Israel usó bombas termobáricas que evaporaron a miles de palestinos en Gaza
Al Jazeera documenta 2.842 casos de personas cuyos restos fueron pulverizados por el uso de armas de destrucción masiva suministradas por EE.UU., capaces de superar los 3.500°C.
Una investigación del canal Al Jazeera Arabic, titulada The Rest of the Story, ha revelado que las fuerzas de ocupación israelíes han utilizado sistemáticamente munición termobárica y térmica suministrada por los Estados Unidos de América, capaz de generar temperaturas superiores a 3.500 grados Celsius, lo que ha provocado la desaparición completa de los restos de al menos 2.842 palestinos en Gaza. El portavoz de la Defensa Civil en Gaza, Mahmoud Basal, relató ante la cadena qatarí que esta cifra es el resultado de una contabilidad forense rigurosa, aplicando un "método de eliminación" en los lugares de los bombardeos donde, tras exhaustivas búsquedas, solo se hallaron "salpicaduras de sangre en las paredes o fragmentos pequeños como cueros cabelludos".
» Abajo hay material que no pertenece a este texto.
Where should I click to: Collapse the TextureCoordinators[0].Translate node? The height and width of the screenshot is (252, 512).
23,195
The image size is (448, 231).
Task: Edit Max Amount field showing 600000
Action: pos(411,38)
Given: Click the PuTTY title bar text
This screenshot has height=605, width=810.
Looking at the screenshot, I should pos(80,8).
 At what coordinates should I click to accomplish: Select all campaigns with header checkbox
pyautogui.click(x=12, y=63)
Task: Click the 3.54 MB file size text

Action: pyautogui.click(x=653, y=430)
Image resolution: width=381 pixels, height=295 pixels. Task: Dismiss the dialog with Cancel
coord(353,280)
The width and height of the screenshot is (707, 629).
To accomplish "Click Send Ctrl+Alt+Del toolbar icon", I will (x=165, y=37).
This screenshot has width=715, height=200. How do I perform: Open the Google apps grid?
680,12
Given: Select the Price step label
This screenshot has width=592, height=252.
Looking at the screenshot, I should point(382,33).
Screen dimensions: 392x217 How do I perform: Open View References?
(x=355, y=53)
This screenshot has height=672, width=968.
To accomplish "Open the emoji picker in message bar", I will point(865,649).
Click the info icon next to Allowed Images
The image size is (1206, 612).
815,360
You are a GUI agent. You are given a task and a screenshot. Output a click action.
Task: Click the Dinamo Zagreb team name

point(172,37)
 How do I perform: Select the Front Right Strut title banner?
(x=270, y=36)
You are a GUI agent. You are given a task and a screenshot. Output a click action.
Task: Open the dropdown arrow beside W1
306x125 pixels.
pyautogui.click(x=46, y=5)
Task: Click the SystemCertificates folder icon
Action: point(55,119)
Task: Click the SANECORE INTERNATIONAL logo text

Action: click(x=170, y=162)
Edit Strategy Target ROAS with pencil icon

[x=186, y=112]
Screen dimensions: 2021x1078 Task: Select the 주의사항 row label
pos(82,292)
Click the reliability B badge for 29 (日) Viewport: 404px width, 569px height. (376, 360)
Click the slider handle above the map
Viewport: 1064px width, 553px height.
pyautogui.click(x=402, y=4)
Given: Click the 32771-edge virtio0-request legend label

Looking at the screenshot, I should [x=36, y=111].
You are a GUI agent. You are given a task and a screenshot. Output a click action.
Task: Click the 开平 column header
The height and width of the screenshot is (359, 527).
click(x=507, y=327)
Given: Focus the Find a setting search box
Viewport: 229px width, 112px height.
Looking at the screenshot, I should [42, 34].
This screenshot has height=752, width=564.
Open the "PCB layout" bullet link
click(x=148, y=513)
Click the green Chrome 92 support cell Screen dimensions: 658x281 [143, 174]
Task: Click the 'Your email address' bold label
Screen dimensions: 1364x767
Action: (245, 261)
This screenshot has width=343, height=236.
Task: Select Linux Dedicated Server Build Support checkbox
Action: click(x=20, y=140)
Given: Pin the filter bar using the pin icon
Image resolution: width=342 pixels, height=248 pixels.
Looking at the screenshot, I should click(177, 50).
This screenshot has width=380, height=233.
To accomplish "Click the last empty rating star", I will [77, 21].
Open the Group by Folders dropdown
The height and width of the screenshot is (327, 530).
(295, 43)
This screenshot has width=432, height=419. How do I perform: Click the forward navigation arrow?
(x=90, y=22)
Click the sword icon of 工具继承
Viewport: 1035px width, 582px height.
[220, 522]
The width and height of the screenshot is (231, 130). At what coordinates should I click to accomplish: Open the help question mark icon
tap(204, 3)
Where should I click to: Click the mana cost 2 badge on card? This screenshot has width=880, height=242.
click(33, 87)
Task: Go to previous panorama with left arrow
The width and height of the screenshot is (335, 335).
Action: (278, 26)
La investigación detalla la composición química y el funcionamiento de estas armas de destrucción masiva. El experto militar ruso Vasily Fatigarov explicó a Al Jazeera que las armas termobáricas "dispersan una nube de combustible que se enciende para crear una enorme bola de fuego y un efecto de vacío", a lo que se añaden polvos de aluminio, magnesio y titanio para prolongar la combustión. El Dr. Munir al-Bursh, director general del Ministerio de Salud palestino en Gaza, describió el impacto biológico: "Cuando un cuerpo se expone a una energía superior a los 3.000 grados combinada con una presión masiva y oxidación, los fluidos hierven al instante. Los tejidos se vaporizan y se convierten en ceniza".
Genocidio global
La investigación identifica munición concreta fabricada por EE.UU., como la bomba MK-84 'Hammer' de 900kg, cargada con tritonal, y la GBU-39, una bomba de precisión de la que la Defensa Civil halló fragmentos en lugares donde hicieron desaparecer los cuerpos. La abogada y profesora de la Universidad de Georgetown, Diana Buttu, declaró en el foro de Al Jazeera que esto vuelve a evidenciar una complicidad y convierte la ofensiva en un "genocidio global, no solo israelí". Buttu afirmó que "el mundo sabe que Israel posee y usa estas armas prohibidas" y que, según lo que se conocía como "derecho internacional", su uso constituye un crimen de guerra al no distinguir entre combatientes y civiles, como viene haciendo la entidad colonial durante toda su histórica campaña genocida en Palestina desde 1948.
El papel mojado del "derecho internacional"
Pese a las "medidas cautelares" de la Corte Internacional de Justicia y una orden de arresto del Tribunal Penal Internacional contra el primer ministro israelí, la ofensiva genocida continúa. El profesor de derecho internacional Tariq Shandab declara a Al Jazeera que el sistema de justicia internacional "ha fallado en la prueba de Gaza". La investigación concluye con un testimonio terrorífico de familias que están padeciendo este Holocausto sionista, como la de Rafiq Badran, quien perdió a cuatro hijos: "Cuatro de mis hijos simplemente se evaporaron. Los busqué un millón de veces. No quedó ni un pedazo. ¿A dónde fueron?".